I just got back from the International Living conference in Las Vegas, and I am amped! There were so many exciting conversations and presentations there last weekend that I am still on a travel high right now. I want to go everywhere and see everything, but I guess for the moment I’ll just have to settle for continuing to relive my time in Ecuador.
Listening to the many presentations about retiring to Ecuador revitalized my love for the country. Much like I did a while back in reliving my time in the Andes, now I’d like to revisit my travels away from the mountains.
During my six months in the country, I tried to see as much as I could during my breaks from teaching English in Otavalo and taking classes in Quito. I absolutely adored the mountains and the many small towns and villages I found there, plus the bustling chaos that I grew to love in Quito.
At the conference, I had many people ask me to compare my life in Ecuador with my life in Roatan, so it was fun to chat about all my favorite aspects of both locations. Ecuador is an amazingly diverse country in a small space, allowing you to see and do so much even during a brief vacation.
Here are some of the highlights of my travels after coming down from the Andes in Ecuador. Beaches, jungles, and the epic Galapagos Islands – come join me!
Travel the Beaches of Ecuador
My Ruta del Sol: Montanita, Puerto Lopez, Crucita, and Canoa
I spent almost two weeks traipsing along the Pacific coast of Ecuador, enjoying some beach vibes and fun activities.
My favorite stop along the way was actually Crucita, which probably differs from most travelers’ affinity for Montanita. Montanita was fun and filled with the hippie vibe – you’ll see lots of young backpackers and surfers around town and the parties continue into the morning hours.
Personally, I was seeking more tranquility. So I continued heading north with a stop in Puerto Lopez, which offered great little local artisan shops and a more peaceful vibe, though I only stayed for one night. I did enjoy checking out the multitude of small fishing boats lining the shore at sunset, and the bay offers a lovely beach to mosey along for gorgeous sunset views.
When I made my way even further north to Crucita, that’s where I found my peace. I found an adorable spot to stay – courtesy of a personal recommendation from a friend in Quito – and I was in love. I had the entire beach to myself, which allowed me to siesta, leave my belongings up on the sand while I frolicked in the water, and I had ample time to enjoy pristine nature.
While in Crucita, I also jumped off a cliff. Of course, I had a parachute, but still. Paragliding was such an amazing experience and I can’t recommend it highly enough! Crucita is well-known for paragliding and hang-gliding, while Montanita and Canoa are better known for surfing.
I had intentions of taking surfing lessons while in Montanita, but spent only about 30 minutes on the beach my first day there and burned so badly I had to hide away from the sun for the next few days. Lessons learned: Equatorial sunshine is no joke and applying sunscreen to your own back is never a good idea!
From Crucita I reluctantly continued my journey to Canoa, another popular beach town filled with backpackers and expats, but with a more relaxed vibe than I had encountered in Montanita. I really enjoyed Canoa, but after falling in love with Crucita, nothing else could compare.
Canoa was my final stop before heading back up into the altitude of my mountain abode to marvel at the way the light hit the mountains and the clouds rested below my balcony.

## EXERCISES
[A] Render the sentence "While in Crucita, I also jumped off a cliff." from the Ecuador travel passage into Spanish.
[B] From the Ecuador travel passage, return the portion starting at "Travel the Beaches" and ending at "gorgeous sunset views.".
The material that comes after this passage stands apart from it.

## DATA SHOWN
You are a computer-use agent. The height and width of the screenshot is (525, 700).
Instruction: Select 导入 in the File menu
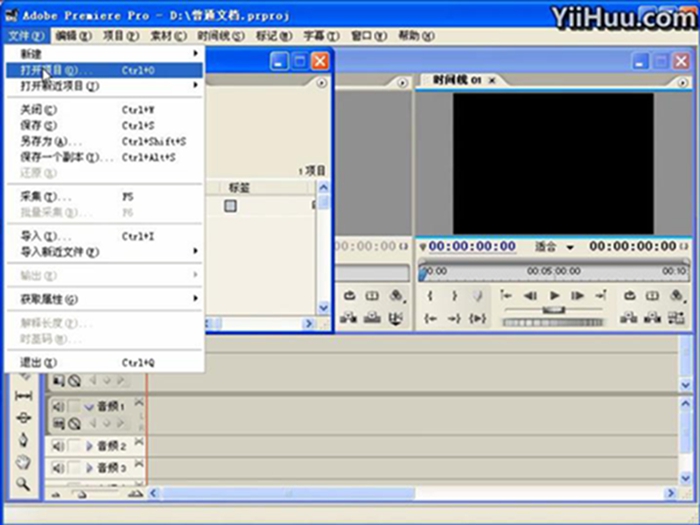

## TASK ANSWERS
[A] Mientras estaba en Crucita, también salté de un acantilado.

[B]
Travel the Beaches of Ecuador
My Ruta del Sol: Montanita, Puerto Lopez, Crucita, and Canoa
I spent almost two weeks traipsing along the Pacific coast of Ecuador, enjoying some beach vibes and fun activities.
My favorite stop along the way was actually Crucita, which probably differs from most travelers’ affinity for Montanita. Montanita was fun and filled with the hippie vibe – you’ll see lots of young backpackers and surfers around town and the parties continue into the morning hours.
Personally, I was seeking more tranquility. So I continued heading north with a stop in Puerto Lopez, which offered great little local artisan shops and a more peaceful vibe, though I only stayed for one night. I did enjoy checking out the multitude of small fishing boats lining the shore at sunset, and the bay offers a lovely beach to mosey along for gorgeous sunset views.